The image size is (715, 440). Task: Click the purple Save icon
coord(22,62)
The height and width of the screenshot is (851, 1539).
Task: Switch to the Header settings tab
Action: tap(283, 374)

**What you will do:**
Transcribe each entry verbatim, leaving none out.

**Task result:**
The image size is (715, 440). Task: Click the purple Save icon
coord(22,62)
The height and width of the screenshot is (851, 1539).
Task: Switch to the Header settings tab
Action: tap(283, 374)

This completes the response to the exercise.